Selection:
╭──

In DH Lawrence's book, The Rainbow, there's a scene where a young couple are trying to fuck for the first time, sitting together in a little barn unsure how to proceed: after a turbulent internal aporia, the young lady feels a sudden explosion of desire & gestures to her boyfriend with an intense, pure provocative look, and sees in her boyfriend's face a brief paroxysmal moment of doubt, alienation, and indifference before an enormous surge of lust which leads him to initiate the encounter, yet this one moment's hesitation perturbs the lady, who spends the encounter softly resisting & thereafter experiencing the coitus as something of a rape. I've always greatly admired this scene as an incredibly high fidelity presentation of the strange nuances of desire, something extremely rare; the Tale of Genji uses this type of scene as one of its main elements, presented in no obscurer detail than in mr Lawrence, and indeed often even more specific & true. Similar indeed in scope to the Rainbow, this book is effectively a psychological novel (something Borges called it) which takes as its scope the motion of generations, giving a character's entire life in a few paragraphs before zooming in to relate their most traumatic moment in fifty or a hundred pages, before leaving them as background characters for the next drama, full of poetic significance that its author, Lady Murasaki, seems to arrange with the utmost care & irony.

The plot of this book is rather in two parts: the first, about 700p, being about the life of Genji, a young prince traumatized by his mother's early death and who becomes at first a prolific philanderer, but who as he ages reforms his ways and manages to put his household (full of wayward mistresses and his children) in perfect harmonious order; the second, about 400p, is about two descendants of Genji (one a cuckold product not actually related to him) and their romantic adventures, which is a dramatically smaller scale and more focused novel unto itself. The same manners of plot happen over & over again, with nearly every possible variation: a man falls in love with a woman he perhaps shouldn't, courts her in an elongated and difficult process, finally woos her, and then some tragic outcome occurs, whether it be the lady's death, a reputationally difficult pregnancy, or an unhappy marriage. Put like this, not least because of this text's date of 1000ad, the book may seem as though boring and formulaic, but rather proceeds with incredible depth of psychology and social etiquette, a wide & varied soap opera-like cast of characters that ends up in the dozens, and a careful balancing of implicit, wider-scope arcs. There is a cumulative effect, as the arcs begin to mirror & shed light on one another, until an enormous image of life is created.

╰──

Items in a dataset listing
╭──

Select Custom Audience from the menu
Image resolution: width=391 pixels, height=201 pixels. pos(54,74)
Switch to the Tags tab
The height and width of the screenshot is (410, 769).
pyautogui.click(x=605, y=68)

╰──

Problem description: In the passage on the Tale of Genji, roughly how many pages does the second part of the book cover?

Worked solution: About 400 pages.